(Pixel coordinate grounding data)
╭──

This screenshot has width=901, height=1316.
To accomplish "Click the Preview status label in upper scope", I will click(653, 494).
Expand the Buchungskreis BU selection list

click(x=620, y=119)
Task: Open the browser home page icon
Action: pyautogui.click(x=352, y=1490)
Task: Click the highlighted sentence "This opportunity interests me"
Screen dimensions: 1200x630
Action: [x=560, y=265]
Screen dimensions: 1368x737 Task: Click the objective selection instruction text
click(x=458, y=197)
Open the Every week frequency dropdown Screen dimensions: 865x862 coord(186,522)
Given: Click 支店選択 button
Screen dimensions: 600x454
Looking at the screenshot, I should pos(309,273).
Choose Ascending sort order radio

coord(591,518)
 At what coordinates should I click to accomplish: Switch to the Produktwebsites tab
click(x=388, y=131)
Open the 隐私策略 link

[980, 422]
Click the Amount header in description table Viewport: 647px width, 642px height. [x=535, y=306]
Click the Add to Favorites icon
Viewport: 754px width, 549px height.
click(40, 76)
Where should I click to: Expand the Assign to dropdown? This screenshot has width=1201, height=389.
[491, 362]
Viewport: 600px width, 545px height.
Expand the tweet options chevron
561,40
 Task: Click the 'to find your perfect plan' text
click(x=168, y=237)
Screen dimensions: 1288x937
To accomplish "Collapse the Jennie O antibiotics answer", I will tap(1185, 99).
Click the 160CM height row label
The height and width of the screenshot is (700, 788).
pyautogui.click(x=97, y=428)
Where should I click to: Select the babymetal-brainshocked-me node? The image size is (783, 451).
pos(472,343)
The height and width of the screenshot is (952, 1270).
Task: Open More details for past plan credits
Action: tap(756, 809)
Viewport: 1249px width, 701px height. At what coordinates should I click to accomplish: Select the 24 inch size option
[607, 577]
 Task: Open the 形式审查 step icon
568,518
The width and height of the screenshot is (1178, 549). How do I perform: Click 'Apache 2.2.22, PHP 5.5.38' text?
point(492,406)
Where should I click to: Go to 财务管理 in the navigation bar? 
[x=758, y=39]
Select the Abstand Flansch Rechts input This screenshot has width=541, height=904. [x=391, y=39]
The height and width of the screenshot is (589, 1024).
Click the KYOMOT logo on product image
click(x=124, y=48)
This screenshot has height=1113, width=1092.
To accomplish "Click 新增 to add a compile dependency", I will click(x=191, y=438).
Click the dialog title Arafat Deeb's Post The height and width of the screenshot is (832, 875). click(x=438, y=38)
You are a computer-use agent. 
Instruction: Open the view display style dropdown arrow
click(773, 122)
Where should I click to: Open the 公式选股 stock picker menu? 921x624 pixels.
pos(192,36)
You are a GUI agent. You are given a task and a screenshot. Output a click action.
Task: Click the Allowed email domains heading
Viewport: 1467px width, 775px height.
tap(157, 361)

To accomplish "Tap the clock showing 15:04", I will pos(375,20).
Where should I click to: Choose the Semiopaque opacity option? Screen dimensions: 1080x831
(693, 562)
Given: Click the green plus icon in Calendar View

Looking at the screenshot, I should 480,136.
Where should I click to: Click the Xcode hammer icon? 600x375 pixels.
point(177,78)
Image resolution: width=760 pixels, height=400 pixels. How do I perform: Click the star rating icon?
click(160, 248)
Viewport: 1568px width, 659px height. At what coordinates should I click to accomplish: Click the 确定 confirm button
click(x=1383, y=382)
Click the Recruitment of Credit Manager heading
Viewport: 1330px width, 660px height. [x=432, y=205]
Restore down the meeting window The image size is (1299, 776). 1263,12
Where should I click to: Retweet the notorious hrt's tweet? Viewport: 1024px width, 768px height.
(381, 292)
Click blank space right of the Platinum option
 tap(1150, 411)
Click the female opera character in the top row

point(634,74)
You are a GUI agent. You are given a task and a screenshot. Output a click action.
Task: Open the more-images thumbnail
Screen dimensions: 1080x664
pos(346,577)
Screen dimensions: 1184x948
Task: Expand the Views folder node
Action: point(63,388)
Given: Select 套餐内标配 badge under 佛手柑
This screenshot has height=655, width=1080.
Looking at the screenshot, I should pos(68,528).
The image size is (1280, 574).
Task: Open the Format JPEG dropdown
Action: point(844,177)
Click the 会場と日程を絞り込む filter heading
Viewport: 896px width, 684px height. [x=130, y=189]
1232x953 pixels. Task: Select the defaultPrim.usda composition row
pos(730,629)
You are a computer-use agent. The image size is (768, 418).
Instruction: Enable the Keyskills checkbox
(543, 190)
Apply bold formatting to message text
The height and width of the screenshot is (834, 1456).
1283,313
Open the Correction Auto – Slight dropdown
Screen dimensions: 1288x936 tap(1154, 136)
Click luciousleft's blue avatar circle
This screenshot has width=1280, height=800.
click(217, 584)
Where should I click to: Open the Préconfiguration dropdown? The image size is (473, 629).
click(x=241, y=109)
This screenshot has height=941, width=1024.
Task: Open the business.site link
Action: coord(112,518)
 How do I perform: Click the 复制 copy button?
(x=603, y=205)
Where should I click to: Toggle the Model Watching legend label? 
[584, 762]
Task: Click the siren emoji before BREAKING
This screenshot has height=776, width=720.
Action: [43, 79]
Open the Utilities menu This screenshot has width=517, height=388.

╰──

Repeat each entry word for word.

WRITTEN REPLY:
This screenshot has width=901, height=1316.
To accomplish "Click the Preview status label in upper scope", I will click(653, 494).
Expand the Buchungskreis BU selection list

click(x=620, y=119)
Task: Open the browser home page icon
Action: pyautogui.click(x=352, y=1490)
Task: Click the highlighted sentence "This opportunity interests me"
Screen dimensions: 1200x630
Action: [x=560, y=265]
Screen dimensions: 1368x737 Task: Click the objective selection instruction text
click(x=458, y=197)
Open the Every week frequency dropdown Screen dimensions: 865x862 coord(186,522)
Given: Click 支店選択 button
Screen dimensions: 600x454
Looking at the screenshot, I should pos(309,273).
Choose Ascending sort order radio

coord(591,518)
 At what coordinates should I click to accomplish: Switch to the Produktwebsites tab
click(x=388, y=131)
Open the 隐私策略 link

[980, 422]
Click the Amount header in description table Viewport: 647px width, 642px height. [x=535, y=306]
Click the Add to Favorites icon
Viewport: 754px width, 549px height.
click(40, 76)
Where should I click to: Expand the Assign to dropdown? This screenshot has width=1201, height=389.
[491, 362]
Viewport: 600px width, 545px height.
Expand the tweet options chevron
561,40
 Task: Click the 'to find your perfect plan' text
click(x=168, y=237)
Screen dimensions: 1288x937
To accomplish "Collapse the Jennie O antibiotics answer", I will tap(1185, 99).
Click the 160CM height row label
The height and width of the screenshot is (700, 788).
pyautogui.click(x=97, y=428)
Where should I click to: Select the babymetal-brainshocked-me node? The image size is (783, 451).
pos(472,343)
The height and width of the screenshot is (952, 1270).
Task: Open More details for past plan credits
Action: tap(756, 809)
Viewport: 1249px width, 701px height. At what coordinates should I click to accomplish: Select the 24 inch size option
[607, 577]
 Task: Open the 形式审查 step icon
568,518
The width and height of the screenshot is (1178, 549). How do I perform: Click 'Apache 2.2.22, PHP 5.5.38' text?
point(492,406)
Where should I click to: Go to 财务管理 in the navigation bar? 
[x=758, y=39]
Select the Abstand Flansch Rechts input This screenshot has width=541, height=904. [x=391, y=39]
The height and width of the screenshot is (589, 1024).
Click the KYOMOT logo on product image
click(x=124, y=48)
This screenshot has height=1113, width=1092.
To accomplish "Click 新增 to add a compile dependency", I will click(x=191, y=438).
Click the dialog title Arafat Deeb's Post The height and width of the screenshot is (832, 875). click(x=438, y=38)
You are a computer-use agent. 
Instruction: Open the view display style dropdown arrow
click(773, 122)
Where should I click to: Open the 公式选股 stock picker menu? 921x624 pixels.
pos(192,36)
You are a GUI agent. You are given a task and a screenshot. Output a click action.
Task: Click the Allowed email domains heading
Viewport: 1467px width, 775px height.
tap(157, 361)

To accomplish "Tap the clock showing 15:04", I will pos(375,20).
Where should I click to: Choose the Semiopaque opacity option? Screen dimensions: 1080x831
(693, 562)
Given: Click the green plus icon in Calendar View

Looking at the screenshot, I should 480,136.
Where should I click to: Click the Xcode hammer icon? 600x375 pixels.
point(177,78)
Image resolution: width=760 pixels, height=400 pixels. How do I perform: Click the star rating icon?
click(160, 248)
Viewport: 1568px width, 659px height. At what coordinates should I click to accomplish: Click the 确定 confirm button
click(x=1383, y=382)
Click the Recruitment of Credit Manager heading
Viewport: 1330px width, 660px height. [x=432, y=205]
Restore down the meeting window The image size is (1299, 776). 1263,12
Where should I click to: Retweet the notorious hrt's tweet? Viewport: 1024px width, 768px height.
(381, 292)
Click blank space right of the Platinum option
 tap(1150, 411)
Click the female opera character in the top row

point(634,74)
You are a GUI agent. You are given a task and a screenshot. Output a click action.
Task: Open the more-images thumbnail
Screen dimensions: 1080x664
pos(346,577)
Screen dimensions: 1184x948
Task: Expand the Views folder node
Action: point(63,388)
Given: Select 套餐内标配 badge under 佛手柑
This screenshot has height=655, width=1080.
Looking at the screenshot, I should pos(68,528).
The image size is (1280, 574).
Task: Open the Format JPEG dropdown
Action: point(844,177)
Click the 会場と日程を絞り込む filter heading
Viewport: 896px width, 684px height. [x=130, y=189]
1232x953 pixels. Task: Select the defaultPrim.usda composition row
pos(730,629)
You are a computer-use agent. The image size is (768, 418).
Instruction: Enable the Keyskills checkbox
(543, 190)
Apply bold formatting to message text
The height and width of the screenshot is (834, 1456).
1283,313
Open the Correction Auto – Slight dropdown
Screen dimensions: 1288x936 tap(1154, 136)
Click luciousleft's blue avatar circle
This screenshot has width=1280, height=800.
click(217, 584)
Where should I click to: Open the Préconfiguration dropdown? The image size is (473, 629).
click(x=241, y=109)
This screenshot has height=941, width=1024.
Task: Open the business.site link
Action: coord(112,518)
 How do I perform: Click the 复制 copy button?
(x=603, y=205)
Where should I click to: Toggle the Model Watching legend label? 
[584, 762]
Task: Click the siren emoji before BREAKING
This screenshot has height=776, width=720.
Action: [43, 79]
Open the Utilities menu This screenshot has width=517, height=388.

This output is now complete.